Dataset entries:
┄┄┄┄┄┄

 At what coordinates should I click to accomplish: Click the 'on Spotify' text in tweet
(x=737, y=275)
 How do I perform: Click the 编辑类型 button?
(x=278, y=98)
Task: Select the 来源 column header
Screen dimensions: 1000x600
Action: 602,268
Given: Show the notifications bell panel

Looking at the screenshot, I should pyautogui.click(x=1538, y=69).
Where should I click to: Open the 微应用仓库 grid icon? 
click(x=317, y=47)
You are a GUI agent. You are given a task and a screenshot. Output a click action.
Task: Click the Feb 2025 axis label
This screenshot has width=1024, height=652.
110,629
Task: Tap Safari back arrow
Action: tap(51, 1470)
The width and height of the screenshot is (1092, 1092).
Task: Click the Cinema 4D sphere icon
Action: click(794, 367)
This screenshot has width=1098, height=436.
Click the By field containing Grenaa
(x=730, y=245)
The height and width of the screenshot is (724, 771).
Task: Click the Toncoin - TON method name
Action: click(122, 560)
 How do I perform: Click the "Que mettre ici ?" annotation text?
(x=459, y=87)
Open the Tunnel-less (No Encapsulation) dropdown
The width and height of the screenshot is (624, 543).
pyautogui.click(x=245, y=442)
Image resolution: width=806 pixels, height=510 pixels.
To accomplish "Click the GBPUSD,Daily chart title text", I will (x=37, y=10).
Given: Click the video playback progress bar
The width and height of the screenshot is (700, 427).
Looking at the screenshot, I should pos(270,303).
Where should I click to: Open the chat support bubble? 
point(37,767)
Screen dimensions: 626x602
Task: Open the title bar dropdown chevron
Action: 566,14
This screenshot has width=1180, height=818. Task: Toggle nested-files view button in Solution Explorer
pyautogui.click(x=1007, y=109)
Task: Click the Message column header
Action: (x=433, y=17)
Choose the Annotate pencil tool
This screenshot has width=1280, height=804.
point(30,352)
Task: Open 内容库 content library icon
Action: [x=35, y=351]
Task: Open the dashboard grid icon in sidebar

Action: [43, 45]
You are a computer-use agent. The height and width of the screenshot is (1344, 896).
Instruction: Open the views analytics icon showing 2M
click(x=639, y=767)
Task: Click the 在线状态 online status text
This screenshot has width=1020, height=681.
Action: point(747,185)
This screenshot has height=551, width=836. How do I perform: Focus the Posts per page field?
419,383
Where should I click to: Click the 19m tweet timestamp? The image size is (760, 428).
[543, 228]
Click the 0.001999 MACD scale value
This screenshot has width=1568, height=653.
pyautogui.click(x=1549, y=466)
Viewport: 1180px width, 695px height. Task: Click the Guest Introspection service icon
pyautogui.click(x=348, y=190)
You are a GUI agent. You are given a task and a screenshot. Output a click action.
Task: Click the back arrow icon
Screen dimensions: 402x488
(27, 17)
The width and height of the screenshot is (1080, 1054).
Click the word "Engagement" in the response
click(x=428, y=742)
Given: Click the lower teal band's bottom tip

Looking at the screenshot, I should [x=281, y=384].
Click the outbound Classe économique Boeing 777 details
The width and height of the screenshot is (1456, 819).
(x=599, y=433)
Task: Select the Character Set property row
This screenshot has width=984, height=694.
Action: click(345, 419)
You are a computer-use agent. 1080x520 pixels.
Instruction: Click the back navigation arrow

┄┄┄┄┄┄

--- Task objective ---
Output exactly the lines from the one containing "This screenshot has width=1568, height=653." through the last line of the records, both included. Output nothing else.

--- Reply ---
This screenshot has width=1568, height=653.
pyautogui.click(x=1549, y=466)
Viewport: 1180px width, 695px height. Task: Click the Guest Introspection service icon
pyautogui.click(x=348, y=190)
You are a GUI agent. You are given a task and a screenshot. Output a click action.
Task: Click the back arrow icon
Screen dimensions: 402x488
(27, 17)
The width and height of the screenshot is (1080, 1054).
Click the word "Engagement" in the response
click(x=428, y=742)
Given: Click the lower teal band's bottom tip

Looking at the screenshot, I should [x=281, y=384].
Click the outbound Classe économique Boeing 777 details
The width and height of the screenshot is (1456, 819).
(x=599, y=433)
Task: Select the Character Set property row
This screenshot has width=984, height=694.
Action: click(345, 419)
You are a computer-use agent. 1080x520 pixels.
Instruction: Click the back navigation arrow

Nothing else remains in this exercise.